On March 24, Attorney General William Barr released a letter purporting to summarize the conclusions reached by Robert Mueller III in a report Mueller sent to him. Mueller reported to the Attorney General, according to Barr, that he had concluded not to charge Trump or his campaign with assisting the Russians in their 2016 election intrusions and to make no prosecutorial decision on alleged obstruction of justice by them or either of them.

In the same letter Barr arrogated to himself the decision not to charge Trump on obstruction because Mueller did not do so.

There’s a lot wrong with Barr’s action to clear the President. No one thought that the newly-minted Attorney General would actually decide what Mueller was supposed to decide, least of all Barr.

If the Attorney General could make this decision why all the sturm and drang about the Mueller probe’s illegitimacy, a point pushed by Barr in 2018 in a volunteered “audition” memo from which he has never departed?

Absent such a determination by Barr, the report would have gone to Congress for such action as it deemed appropriate.  There is nothing in the Special Counsel regs that says the Attorney General can decide to decline if the Special Counsel cannot decide to do so. The whole idea of a Special Counsel is to take that conclusion away from regular order at the Department of Justice.

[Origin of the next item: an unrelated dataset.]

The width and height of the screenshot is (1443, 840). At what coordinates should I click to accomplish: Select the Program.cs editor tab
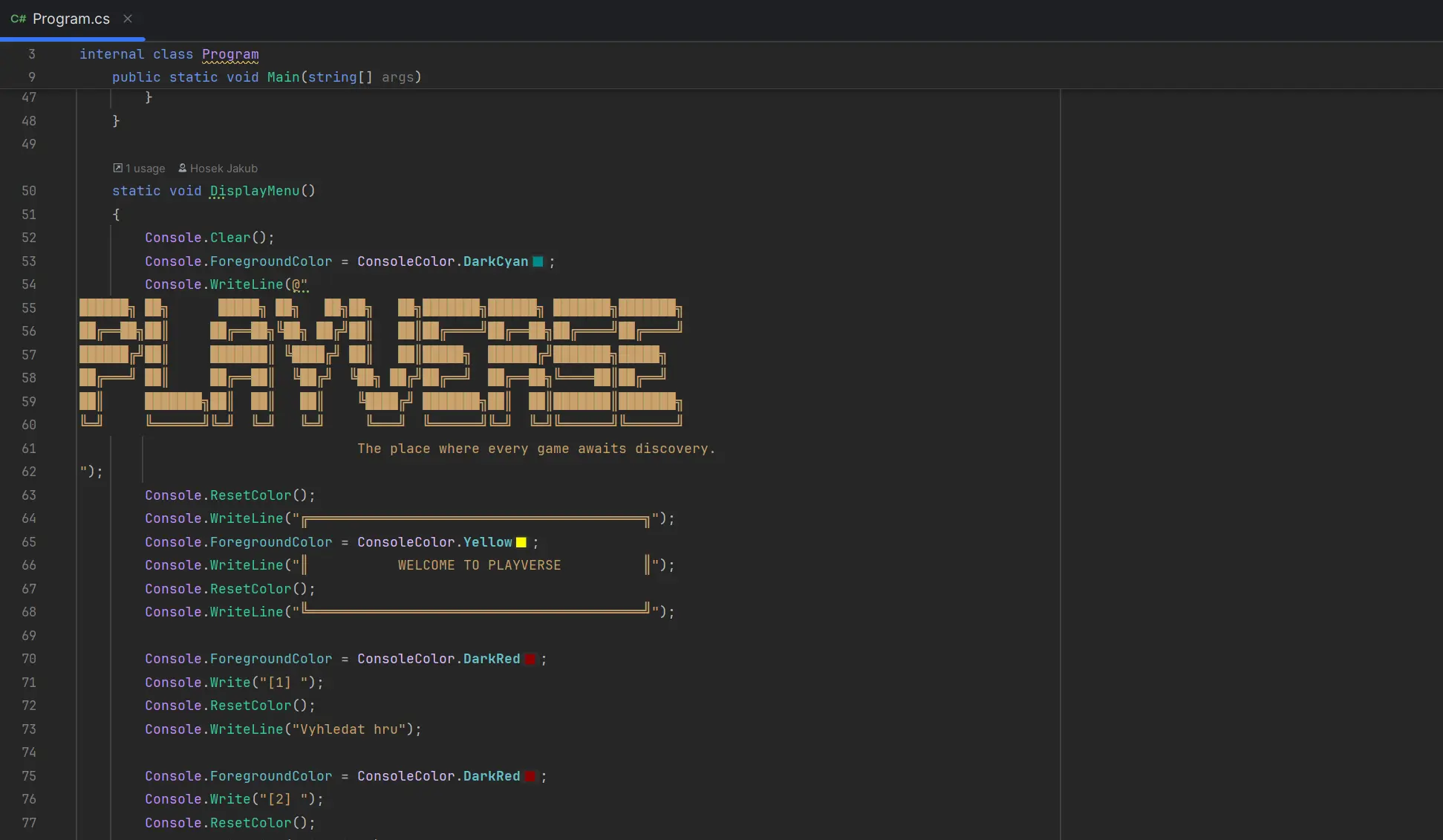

Trump is now saying that the Mueller no Russian conspiracy conclusion plus the Barr obstruction declination exonerate him. He’s not wrong at least using the prosecutorial standard elevating reasonable doubt as the standard of measurement of presidential propriety.

This is a preposterous way to judge Trump or any other public official. A person can be a faithless steward of the presidency even though he boasts that he is not a crook.

As of April 2, no one in Congress has seen the Mueller report, redacted or not. And there is a fight brewing between the Democratic House and the Attorney General about access to it.

All that is prologue to what I fear. Succinctly, all the energy in the Democratic Party is with primary voters who want to nail Trump and who look to presidential candidates who will work hard to do so. In my opinion, the general election electorate will not support a Democrat running for president whose leading quality is perceived by it as a desire to jail Trump  or to deprecate him as an incompetent, venal and crooked jerk.

What people want is a president who will be with them on the issues they care about, including health care, jobs, a vibrant economy, a national policy of justice for all,  fair taxation not favoring the wealthy and corporations, and successful international initiatives in this hemisphere, in North Korea, in China, and with our allies. The evidence to support my conclusion is the 2018 election. The forty additional Democrats were elected because of what they stood for and not because they hated Trump.

So that’s the dilemma. To get nominated a Democrat has to be acceptable to the energetic, activist Democrats who want raw meat when it comes to dumping on Trump. But to win in November, that will not work.